A tarefa
Repita as linhas abaixo sem alterar nada, da primeira à última.

Conjunto de dados
____________

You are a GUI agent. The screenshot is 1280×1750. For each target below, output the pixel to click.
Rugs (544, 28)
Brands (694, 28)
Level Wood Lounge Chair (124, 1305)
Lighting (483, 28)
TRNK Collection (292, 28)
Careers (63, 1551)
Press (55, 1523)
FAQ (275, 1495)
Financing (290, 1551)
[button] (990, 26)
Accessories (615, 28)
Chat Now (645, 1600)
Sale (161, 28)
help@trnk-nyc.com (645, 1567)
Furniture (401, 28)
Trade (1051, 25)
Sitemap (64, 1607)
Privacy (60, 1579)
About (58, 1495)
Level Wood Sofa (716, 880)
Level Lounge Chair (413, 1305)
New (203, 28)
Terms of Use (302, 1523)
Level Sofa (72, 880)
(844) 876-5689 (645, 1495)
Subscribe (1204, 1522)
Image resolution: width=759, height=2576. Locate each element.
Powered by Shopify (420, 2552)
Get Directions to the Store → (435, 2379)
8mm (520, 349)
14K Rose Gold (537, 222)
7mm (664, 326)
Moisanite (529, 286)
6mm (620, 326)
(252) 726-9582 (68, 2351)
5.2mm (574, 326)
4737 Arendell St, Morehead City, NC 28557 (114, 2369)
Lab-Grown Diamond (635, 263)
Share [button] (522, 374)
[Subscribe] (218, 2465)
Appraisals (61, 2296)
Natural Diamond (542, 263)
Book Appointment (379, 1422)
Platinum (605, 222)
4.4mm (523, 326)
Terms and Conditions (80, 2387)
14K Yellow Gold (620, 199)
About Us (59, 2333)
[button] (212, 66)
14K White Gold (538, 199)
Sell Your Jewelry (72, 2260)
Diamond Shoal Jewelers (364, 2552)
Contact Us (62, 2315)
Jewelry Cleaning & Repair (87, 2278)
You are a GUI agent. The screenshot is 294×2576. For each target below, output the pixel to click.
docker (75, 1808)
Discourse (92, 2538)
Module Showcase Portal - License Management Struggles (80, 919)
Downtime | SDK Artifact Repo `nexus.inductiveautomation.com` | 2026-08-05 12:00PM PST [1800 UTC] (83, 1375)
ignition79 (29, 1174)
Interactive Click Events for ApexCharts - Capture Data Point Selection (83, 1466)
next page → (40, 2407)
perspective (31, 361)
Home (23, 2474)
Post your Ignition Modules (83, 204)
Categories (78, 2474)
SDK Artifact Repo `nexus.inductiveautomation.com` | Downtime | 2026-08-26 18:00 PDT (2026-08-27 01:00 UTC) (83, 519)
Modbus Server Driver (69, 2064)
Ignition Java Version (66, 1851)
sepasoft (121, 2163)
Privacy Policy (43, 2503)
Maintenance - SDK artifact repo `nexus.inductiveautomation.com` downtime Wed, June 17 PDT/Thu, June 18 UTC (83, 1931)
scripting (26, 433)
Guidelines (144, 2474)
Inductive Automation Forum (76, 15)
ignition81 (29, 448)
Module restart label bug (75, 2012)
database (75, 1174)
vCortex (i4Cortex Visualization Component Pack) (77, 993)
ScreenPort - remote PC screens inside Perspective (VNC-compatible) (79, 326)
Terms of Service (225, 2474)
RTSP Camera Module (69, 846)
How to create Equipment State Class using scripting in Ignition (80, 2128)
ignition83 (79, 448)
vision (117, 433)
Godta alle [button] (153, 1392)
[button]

____________

A resposta
You are a GUI agent. The screenshot is 1280×1750. For each target below, output the pixel to click.
Rugs (544, 28)
Brands (694, 28)
Level Wood Lounge Chair (124, 1305)
Lighting (483, 28)
TRNK Collection (292, 28)
Careers (63, 1551)
Press (55, 1523)
FAQ (275, 1495)
Financing (290, 1551)
[button] (990, 26)
Accessories (615, 28)
Chat Now (645, 1600)
Sale (161, 28)
help@trnk-nyc.com (645, 1567)
Furniture (401, 28)
Trade (1051, 25)
Sitemap (64, 1607)
Privacy (60, 1579)
About (58, 1495)
Level Wood Sofa (716, 880)
Level Lounge Chair (413, 1305)
New (203, 28)
Terms of Use (302, 1523)
Level Sofa (72, 880)
(844) 876-5689 (645, 1495)
Subscribe (1204, 1522)
Image resolution: width=759, height=2576. Locate each element.
Powered by Shopify (420, 2552)
Get Directions to the Store → (435, 2379)
8mm (520, 349)
14K Rose Gold (537, 222)
7mm (664, 326)
Moisanite (529, 286)
6mm (620, 326)
(252) 726-9582 (68, 2351)
5.2mm (574, 326)
4737 Arendell St, Morehead City, NC 28557 (114, 2369)
Lab-Grown Diamond (635, 263)
Share [button] (522, 374)
[Subscribe] (218, 2465)
Appraisals (61, 2296)
Natural Diamond (542, 263)
Book Appointment (379, 1422)
Platinum (605, 222)
4.4mm (523, 326)
Terms and Conditions (80, 2387)
14K Yellow Gold (620, 199)
About Us (59, 2333)
[button] (212, 66)
14K White Gold (538, 199)
Sell Your Jewelry (72, 2260)
Diamond Shoal Jewelers (364, 2552)
Contact Us (62, 2315)
Jewelry Cleaning & Repair (87, 2278)
You are a GUI agent. The screenshot is 294×2576. For each target below, output the pixel to click.
docker (75, 1808)
Discourse (92, 2538)
Module Showcase Portal - License Management Struggles (80, 919)
Downtime | SDK Artifact Repo `nexus.inductiveautomation.com` | 2026-08-05 12:00PM PST [1800 UTC] (83, 1375)
ignition79 (29, 1174)
Interactive Click Events for ApexCharts - Capture Data Point Selection (83, 1466)
next page → (40, 2407)
perspective (31, 361)
Home (23, 2474)
Post your Ignition Modules (83, 204)
Categories (78, 2474)
SDK Artifact Repo `nexus.inductiveautomation.com` | Downtime | 2026-08-26 18:00 PDT (2026-08-27 01:00 UTC) (83, 519)
Modbus Server Driver (69, 2064)
Ignition Java Version (66, 1851)
sepasoft (121, 2163)
Privacy Policy (43, 2503)
Maintenance - SDK artifact repo `nexus.inductiveautomation.com` downtime Wed, June 17 PDT/Thu, June 18 UTC (83, 1931)
scripting (26, 433)
Guidelines (144, 2474)
Inductive Automation Forum (76, 15)
ignition81 (29, 448)
Module restart label bug (75, 2012)
database (75, 1174)
vCortex (i4Cortex Visualization Component Pack) (77, 993)
ScreenPort - remote PC screens inside Perspective (VNC-compatible) (79, 326)
Terms of Service (225, 2474)
RTSP Camera Module (69, 846)
How to create Equipment State Class using scripting in Ignition (80, 2128)
ignition83 (79, 448)
vision (117, 433)
Godta alle [button] (153, 1392)
[button]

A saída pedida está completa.